Compito da svolgere ::
Secondo l'estratto della pagina, quale album dal vivo hanno pubblicato i Siena Root e in che anno?

Estratto della pagina ::
· · · · · · ·

Un viaggio allucinogeno organizzato dalla cult band svedese Siena Root, tra hard rock blues e psichedelia: un altro ottimo album per gli amanti dei suoni settantiani.

Siena Root – Pioneers

Tornano con un nuovo trip i re dell’hard rock settantiano proveniente dalla Svezia, i vintage Siena Root.

La band di Stoccolma, fondata sul finire degli anni novanta, arriva al quinto full length di una discografia già composta da quattro album bellissimi (più lo straordinario live “Root Jam” del 2011) che si arricchisce così di un ulteriore grande album di rock settantiano travolto da trip psichedelici ed atmosfere stoner, influenzato dai grandi nomi del passato come i Deep Purple, ed infarcito di jam blues da far alzare metri di pelle d’oca.

· · · · · · ·

Dati registrati ::
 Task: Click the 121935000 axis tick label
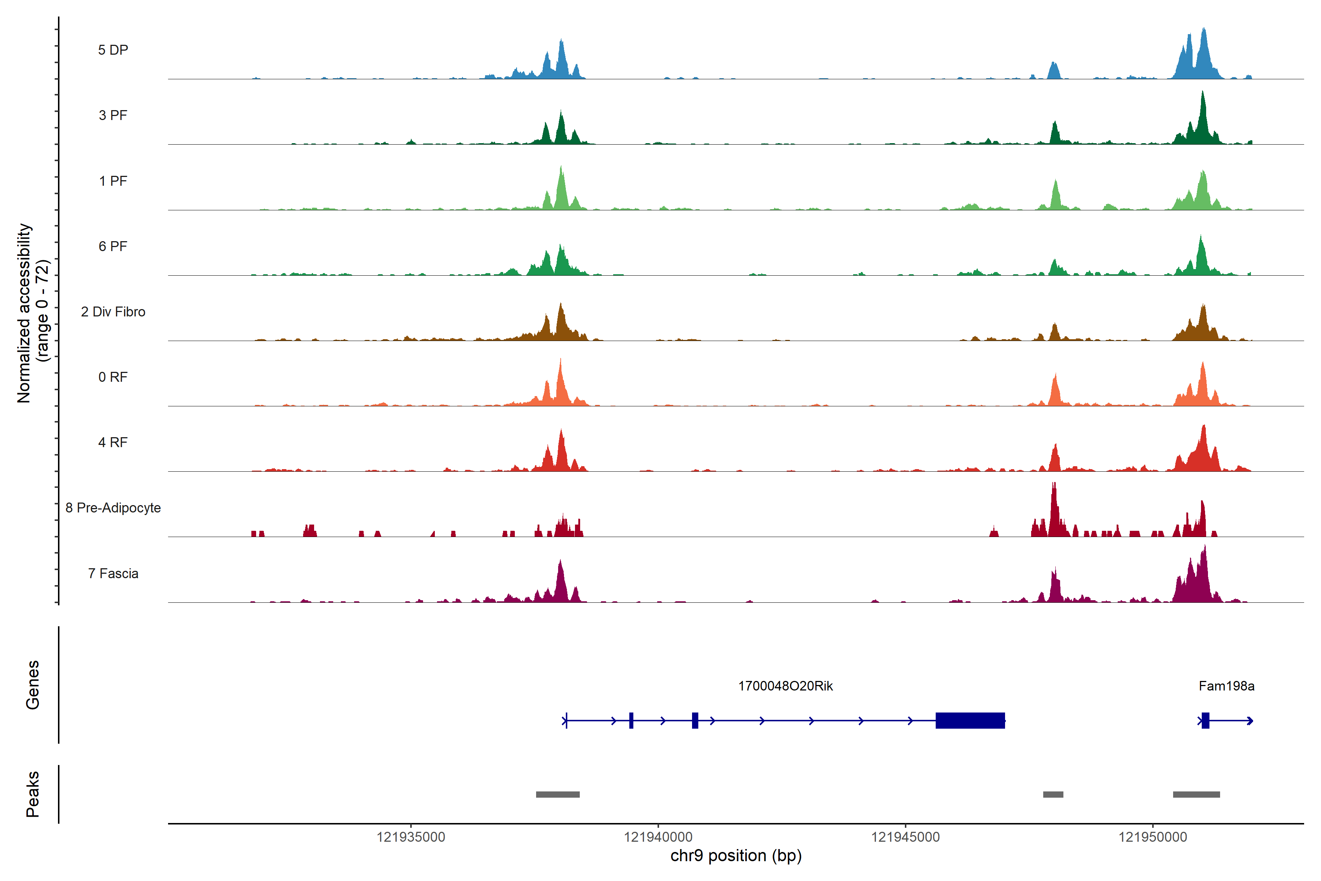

· · · · · · ·

Risposta scritta ::
I Siena Root hanno pubblicato il live "Root Jam" nel 2011.